▸ Aim of the task:
Carry the report below on Australia's February 2023 labour underutilisation figures forward from its final sentence.

▸ Document excerpt:
--
Broad labour underutilisation fell 0.4 points to 9.4 per cent in February 2023
1. Underemployment fell by 0.4 points to 5.8 per cent (a fall of 43.4 thousand).
2. Overall there are 835.7 thousand underemployed workers.
3. The total labour underutilisation rate (unemployment plus underemployment) fell by 0.4 points 9.4 per cent.
4. There were a total of 1,343.2 thousand workers either unemployed or underemployed.
With full-time employment rising both unemployment and underemployment fell – a good result.
The following graph plots the seasonally-adjusted underemployment rate in Australia from April 1980 to the February 2023 (blue line) and the broad underutilisation rate over the same period (green line).
The difference between the two lines is the unemployment rate.
Teenage labour market deteriorated again in February 2023
While the rest of the labour market improved in February, the teenage situation deteriorated further.
--
Excerpts from a dataset
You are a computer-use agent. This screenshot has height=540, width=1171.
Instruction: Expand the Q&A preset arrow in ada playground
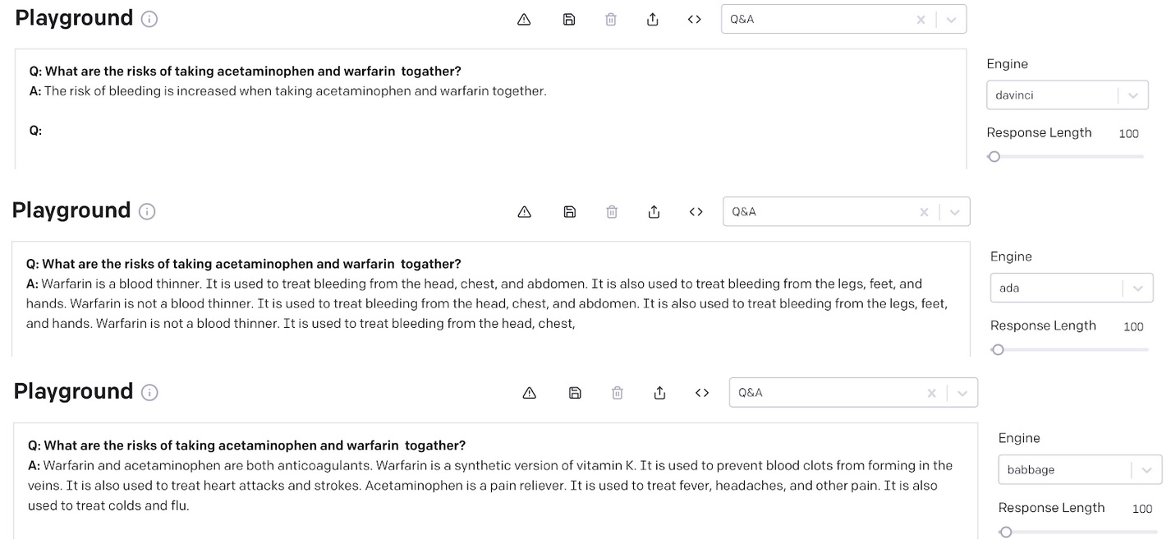954,212
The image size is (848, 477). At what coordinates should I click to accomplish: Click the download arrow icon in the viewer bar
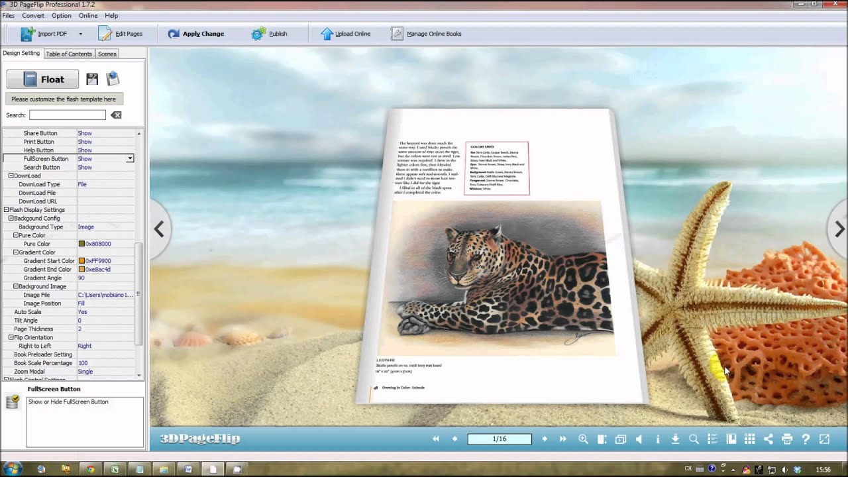click(x=675, y=439)
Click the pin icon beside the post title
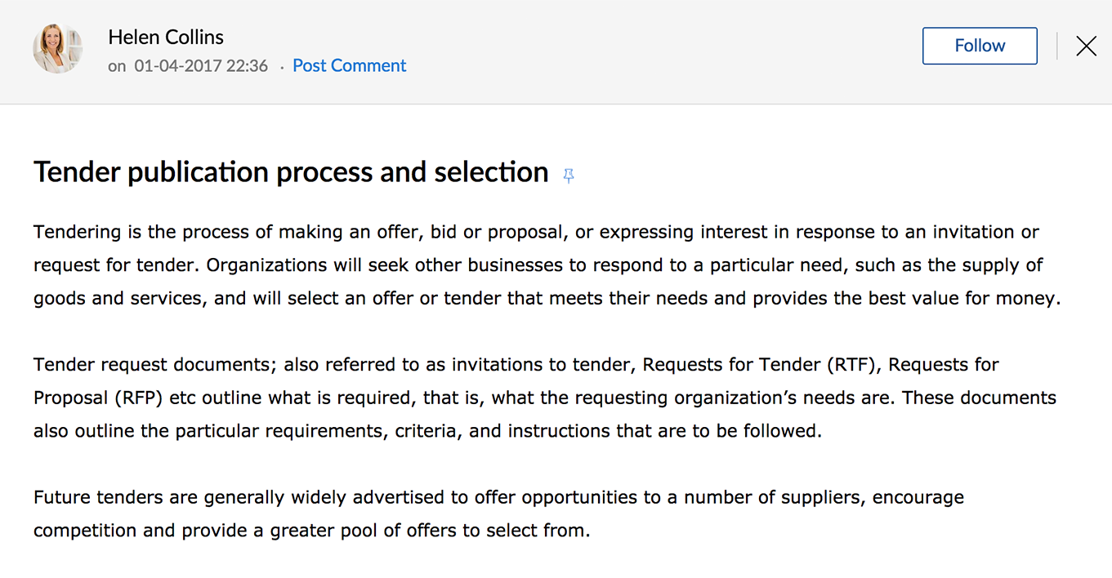 (569, 176)
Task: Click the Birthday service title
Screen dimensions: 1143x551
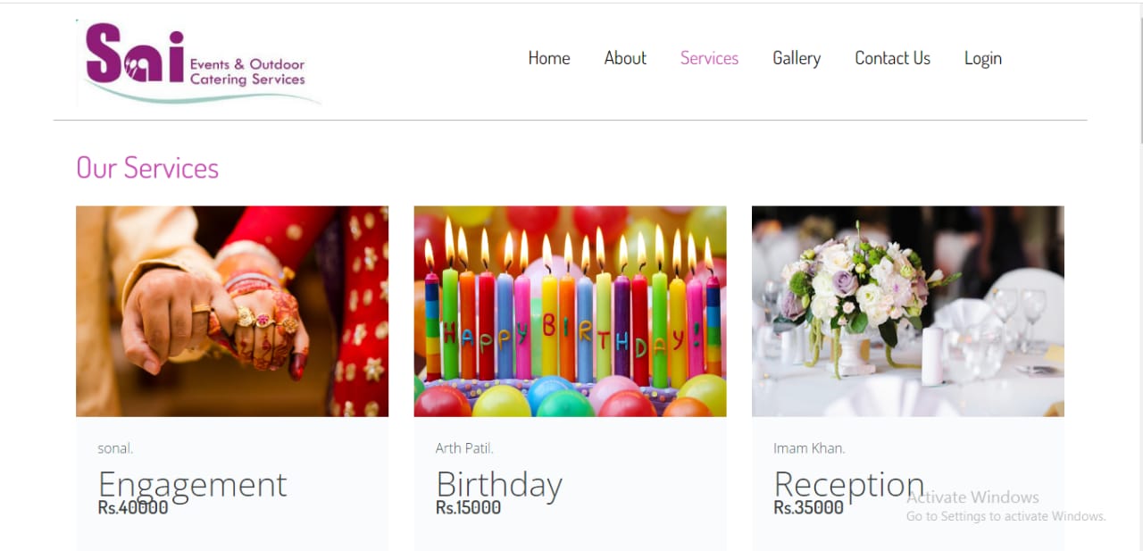Action: pyautogui.click(x=498, y=484)
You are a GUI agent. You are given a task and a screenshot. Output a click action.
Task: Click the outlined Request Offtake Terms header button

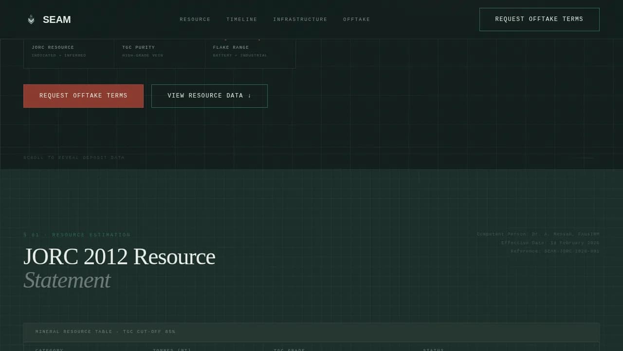(x=539, y=20)
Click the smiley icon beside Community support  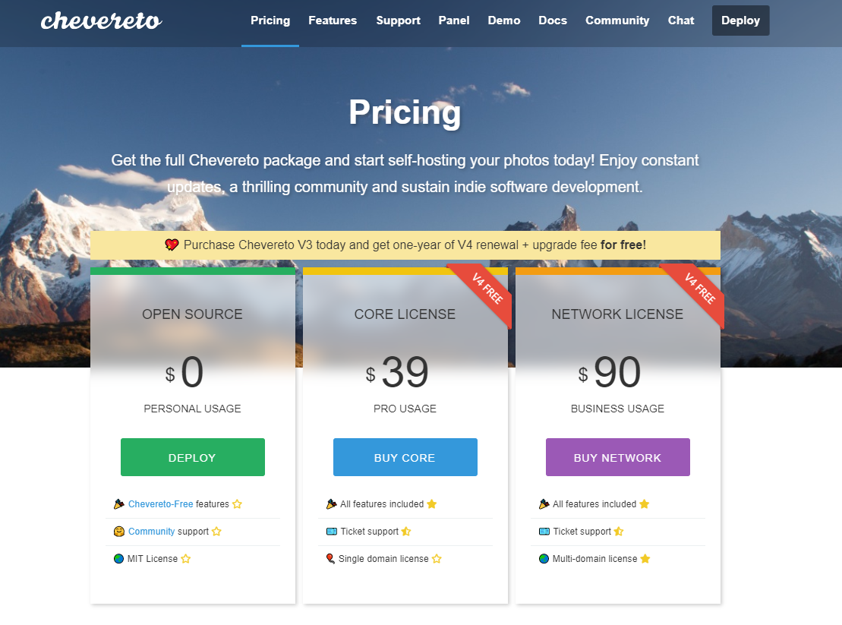point(118,531)
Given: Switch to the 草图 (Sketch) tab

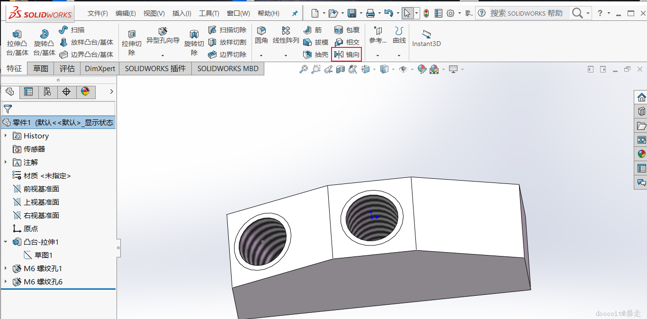Looking at the screenshot, I should [41, 68].
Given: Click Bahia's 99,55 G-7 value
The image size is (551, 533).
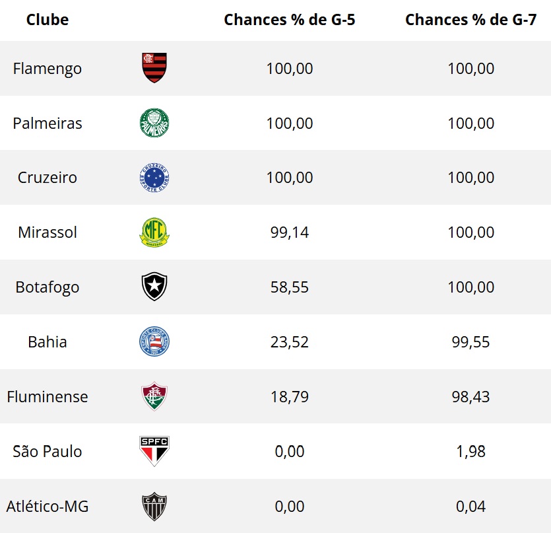Looking at the screenshot, I should [470, 342].
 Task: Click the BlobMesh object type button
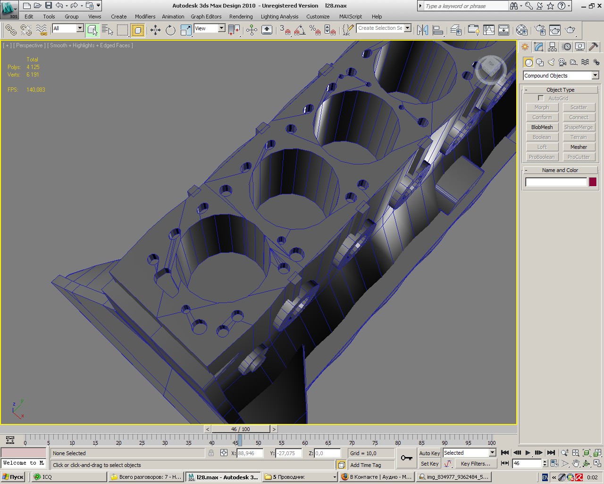point(542,127)
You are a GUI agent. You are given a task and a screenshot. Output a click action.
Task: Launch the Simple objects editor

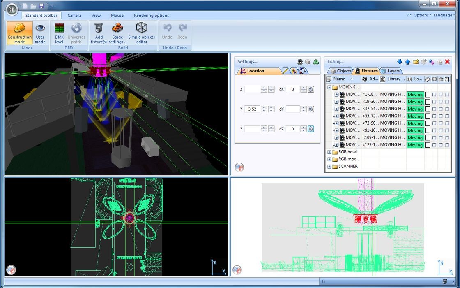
--
▸ Final answer:
The following Table shows the distribution of net employment creation in the last month and the last 12 months by full-time/part-time status and age/gender category (15-19 year olds and the rest).
To put the teenage employment situation in a scale context (relative to their size in the population) the following graph shows the Employment-Population ratios for males, females and total 15-19 year olds since June 2008.
You can interpret this graph as depicting the change in employment relative to the underlying population of each cohort.
In terms of the recent dynamics:
1. The male ratio fell 2.6 points over the month.
2. The female ratio fell by 1.0 points.
3. The overall teenage employment-population ratio fell by 1.8 points over the month.
Conclusion
My standard monthly warning: we always have to be careful interpreting month to month movements given the way the Labour Force Survey is constructed and implemented.
My overall assessment is:
1. After two months of decline (some of which was related to abnormalities during the holiday period), the February result is much stronger.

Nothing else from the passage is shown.